= Lev Gurilyov =

Russian musician, composer

Lev Stepanovich Gurilyov (Лев Степанович Гурылёв; 1770–1844) was a Russian serf musician and liturgical music composer, along with pedagogue and composer, who was active in Moscow during the late 18th to early 19th centuries.

The father of pianist and composer Aleksander Gurilyov, Gurilyov was a violin player and kapellmeister in the orchestra of Count Vladimir Grigorievich Orlov, the younger brother of Catherine the Great, to which was owned according to the principles of serfdom. The majority of his life was spent on the Semenovskoye-Otrada estate, owned by the Orlov family, although several moves occurred. Due to the inherited musical aptitude in his son Aleksander, Count Orlov had the son sent to study under the guidance of Irish composer John Field for music composition, and Joseph Iosifovich Genishta for music theory.

He was most notably the contemporary of other late-baroque and early-classical, serf composers in Russia like Dmitry Bortniansky, Stepan Degtyarev, and Daniil Kashin.

== Education ==
He was a pupil of Giuseppe Sarti, although this cannot be confirmed.

== Career ==
For almost the entirety of his career, Gurilyov composed and played for the Orlov family in the chapel on their estate. Among his duties were teaching musicians, running rehearsals, leading the divine liturgy for the family, composing secular and sacred compositions, and various other kinds of rehearsal and practices. It is speculated that Gurilyov operated within the "Church of St. Nicholas the Wonderworker," located on the property of the estate. So competent and proficient was Gurilyov at his duties that performances had become well-attended, with popularity of work reaching other royal families and being notable for its praised combination of serf musicians from other regions.

________

• **THE PROBLEM**:
Answer these questions from the Gurilyov biography above.
1. Under whom did Aleksander Gurilyov study music theory?
2. On which estate did Lev Gurilyov spend most of his life?
3. What is the name of the church where Gurilyov is speculated to have worked?

• **DATA SECTION**:
________

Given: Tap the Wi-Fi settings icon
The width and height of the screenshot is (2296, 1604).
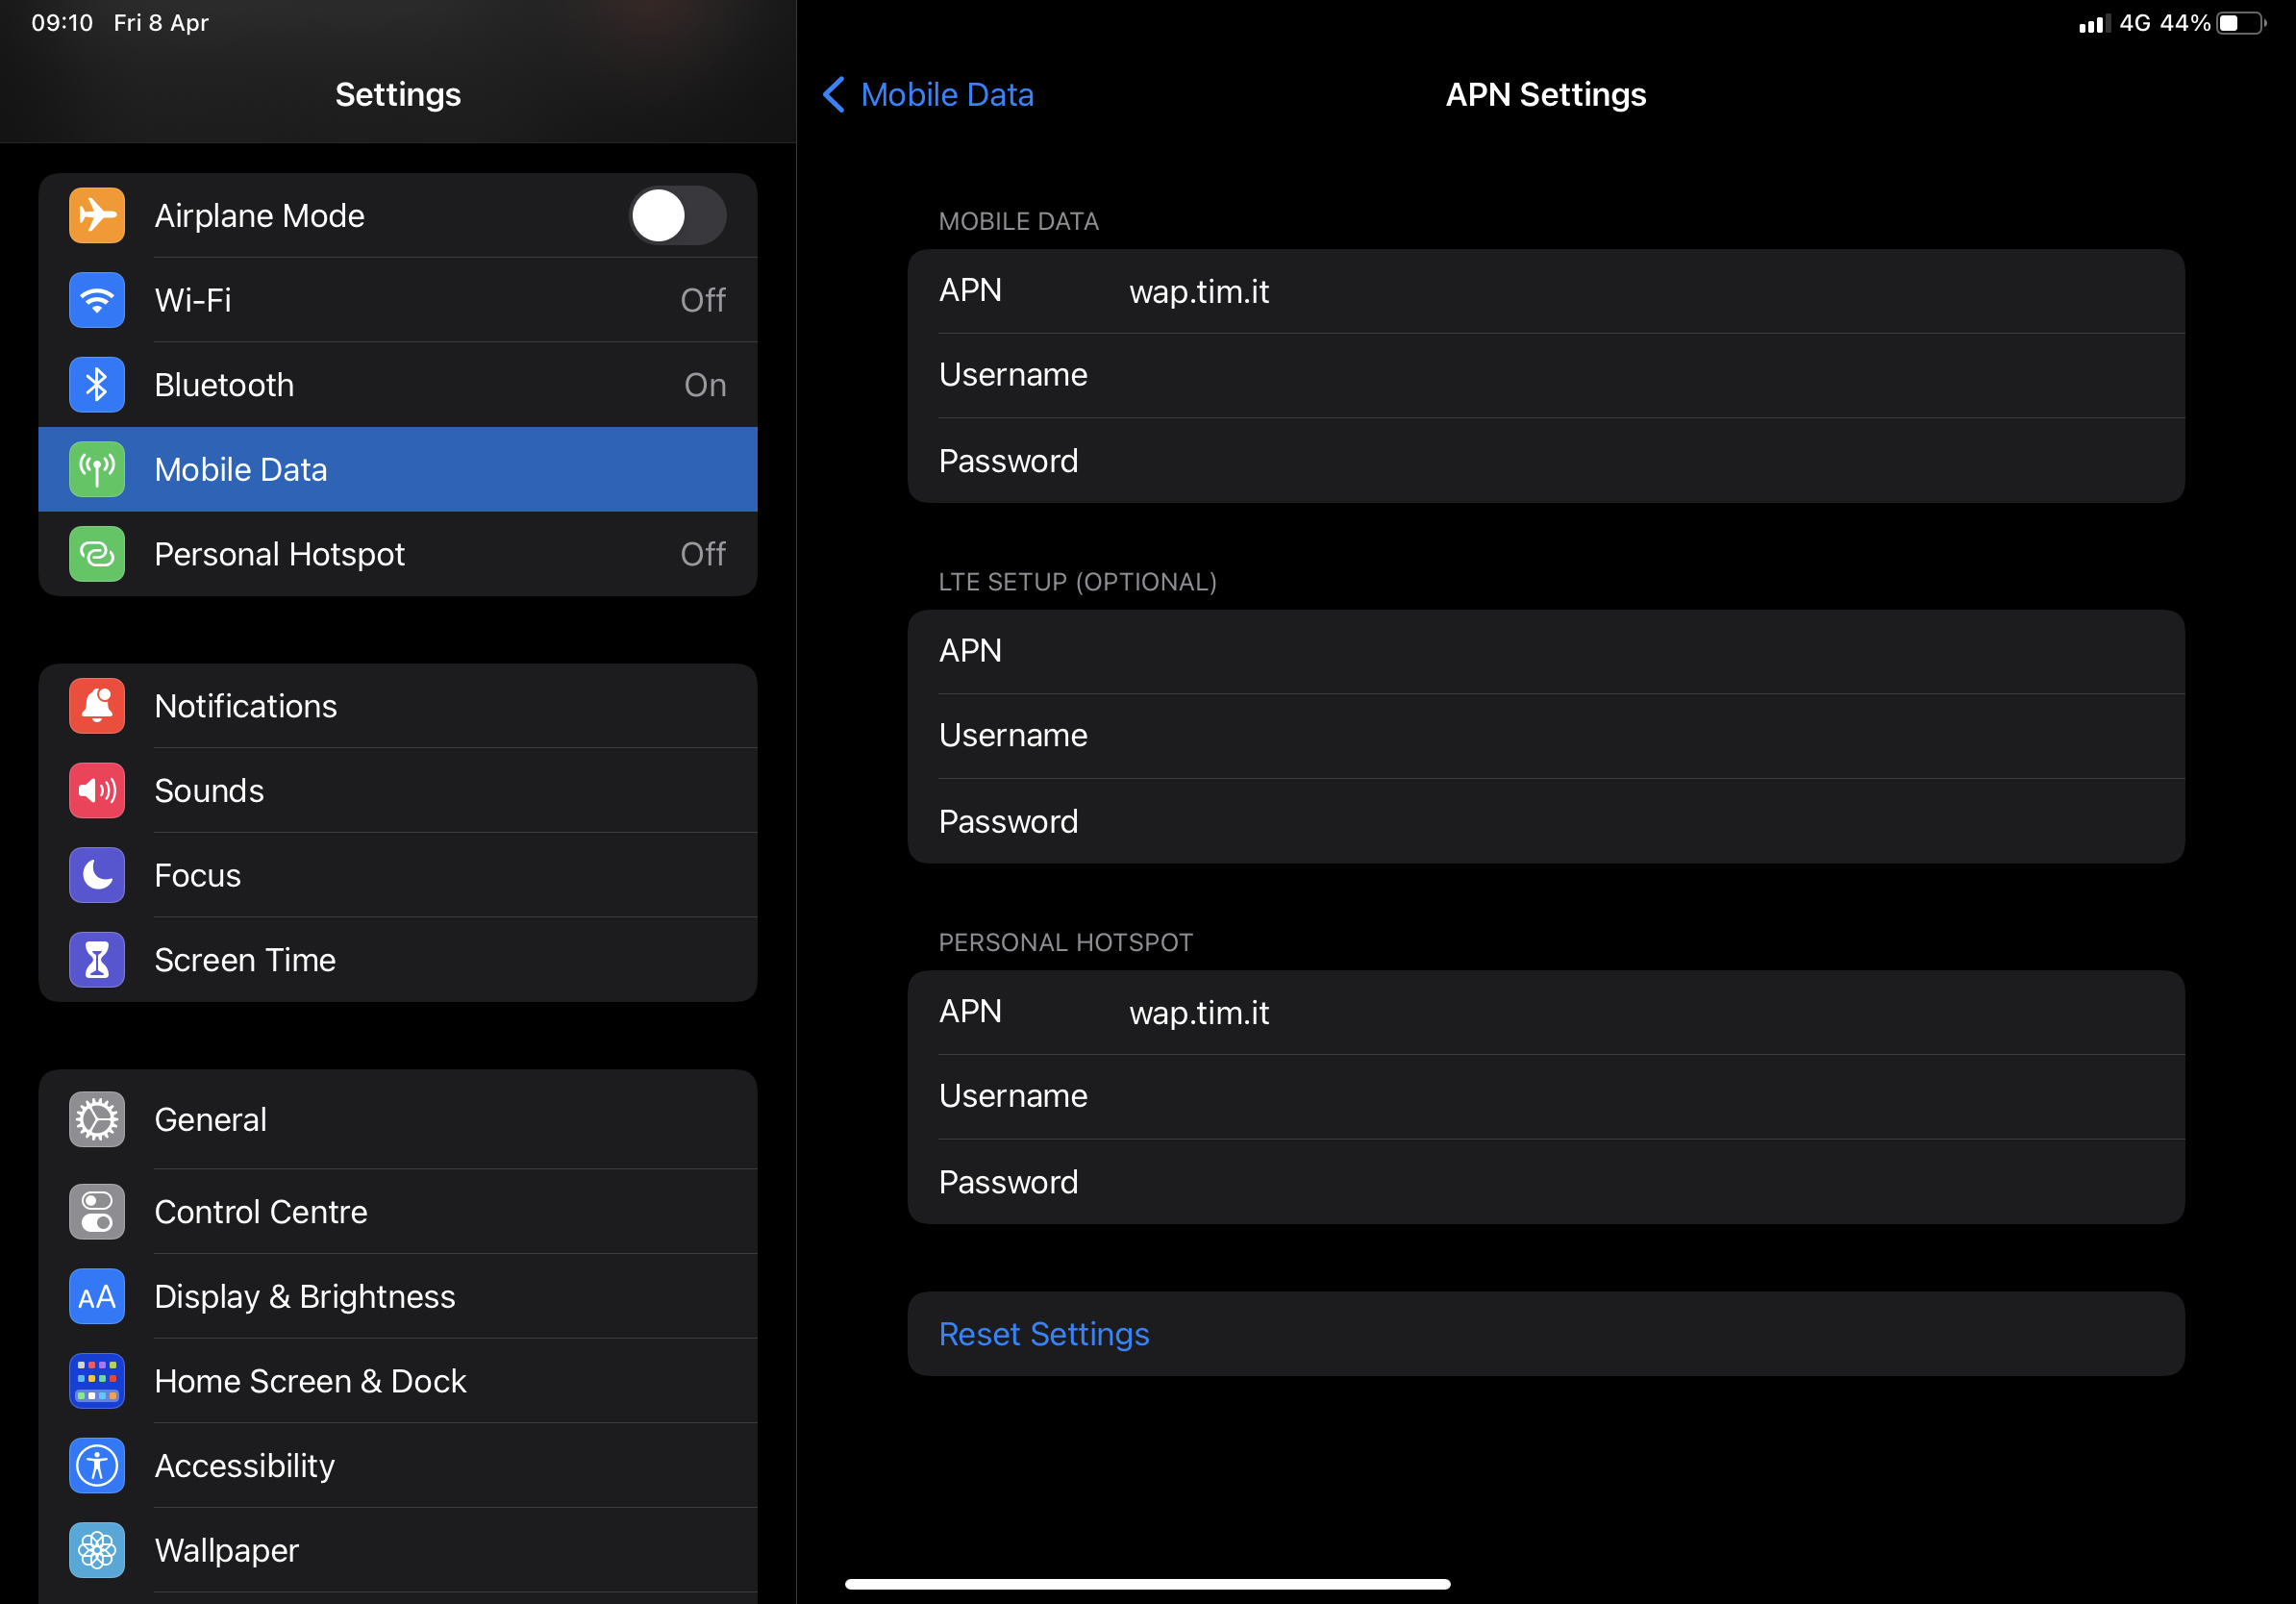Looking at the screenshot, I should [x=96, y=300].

________

• **ANSWER TO THIS EXERCISE**:
1. Joseph Iosifovich Genishta
2. The Semenovskoye-Otrada estate
3. The Church of St. Nicholas the Wonderworker